Text extract -
::::::

Robert Burns was one of Scotland’s most charismatic cultural heroes. Poet, writer, drinker, exciseman, freemason, womaniser – Burns was all of these and more. He was the Caledonian Marlboro man, armed with a wit that could cut diamonds.
Sporting sideburns like herbaceous borders, he was a bon viveur from humble origins. Born in the unassuming Ayshire town of Alloway , his imagination was altogether more grand. From his Ayshire roots to his latter years in Dumfries Burns spread his prose and charms liberally. To follow in his footsteps is to reprise a life that enriched Scotland’s culture, visiting verse and traditions upon the Scottish people who still celebrate them to this day in Burns Suppers, recitals, and the Burns An’ A That Festival that takes place in Ayshire each year.
Burns Country extends from Ayshire, south-west of Glasgow , all the way down to the Scottish Borders . But retracing Burns’ steps will also take you to Edinburgh , where he positioned himself at the forefront of the capital’s literary community. 18th Century Edinburgh was sunning itself in the Age of Enlightenment – where better a place for Burns to share ideas amongst this thriving sect of upwardly mobile intellectuals? His move to Edinburgh came on the back of his rising reputation as the poet whose inspired verse crackled with the working man’s esprit, transcending his earlier toils on the farm. ‘The Ploughboy Poet’, as he became known, was graciously received in Edinburgh , and subsequently all plans to move to Jamaica were jettisoned.
Edinburgh’s setting makes it an excellent place to kick off any journey into Burns’ life and times. The atmosphere, its sense of history, the depth and vibrancy of its culture – Burns was in his pomp in the city. It was there where he sat for Alexander Nasmyth’s iconic portrait in 1787. But Edinburgh was not where Burns was made: Ayshire is the true heart and soul of Burns Country.
With an abundance of accommodation in Ayrshire, ranging from bed and breakfasts, self-catering lodges and guest houses, to luxury hotels, planning a sojourn to Burns Country is easy. Scotland’s south-west gets its share of rainfall so definitely bring the waterproofs, but evergreen pastoral vistas are a generous recompense for the odd day spent sheltering from the elements, brolly up and cagoule on.

::::::

Data -
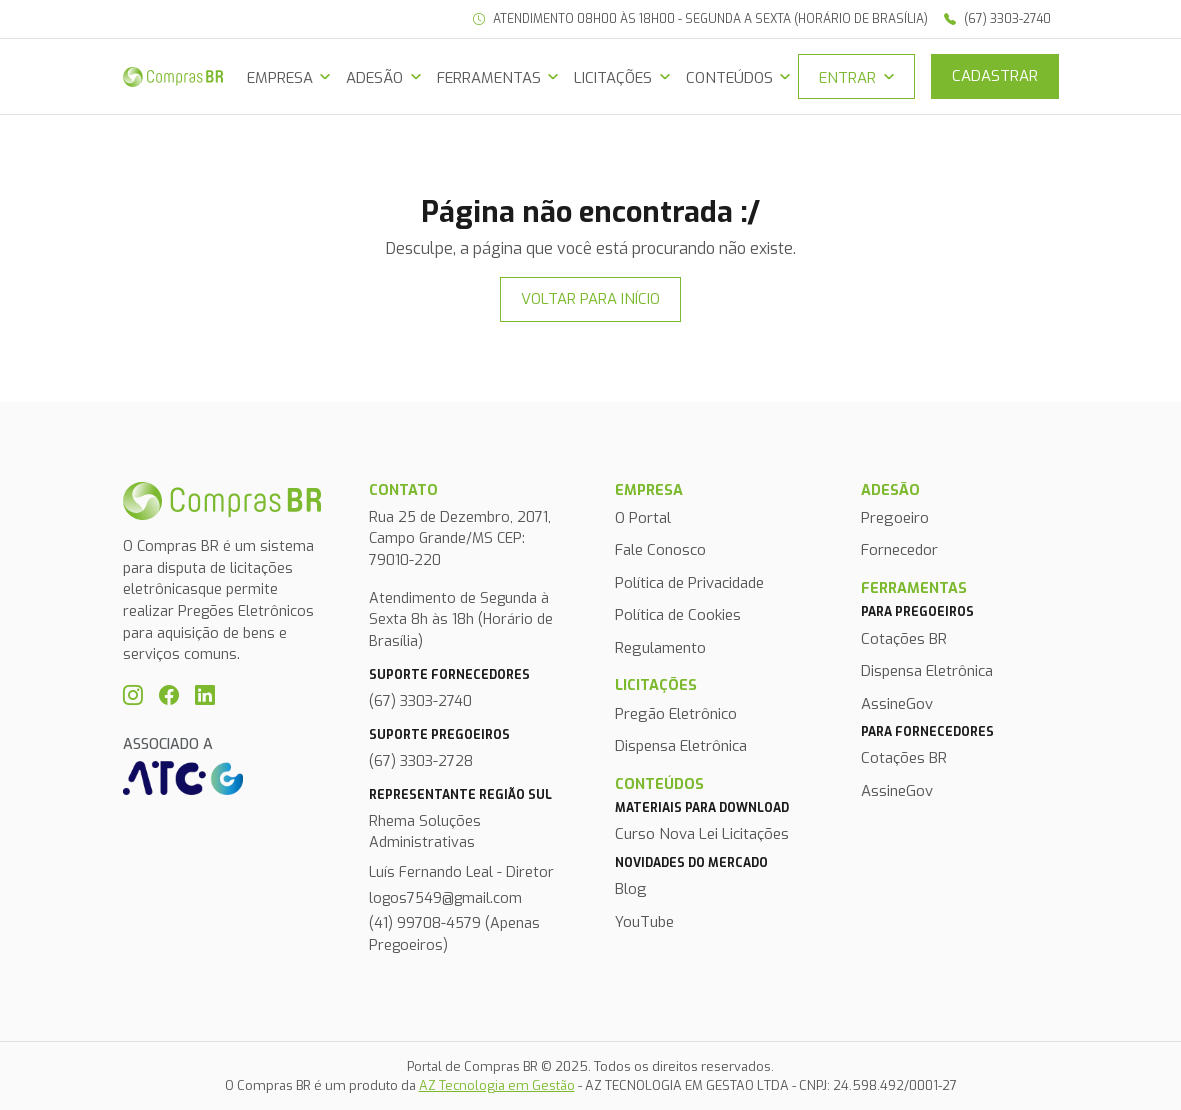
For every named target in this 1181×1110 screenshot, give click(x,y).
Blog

::::::

Actions to take -
A) According to the text about Robert Burns, in what year did he sit for Alexander Nasmyth's portrait?
B) Reproduce verbatim the passage of the text about Robert Burns between "Robert Burns was" and "could cut diamonds.", inclusive.

Task-by-task answers -
A) 1787

B)
Robert Burns was one of Scotland’s most charismatic cultural heroes. Poet, writer, drinker, exciseman, freemason, womaniser – Burns was all of these and more. He was the Caledonian Marlboro man, armed with a wit that could cut diamonds.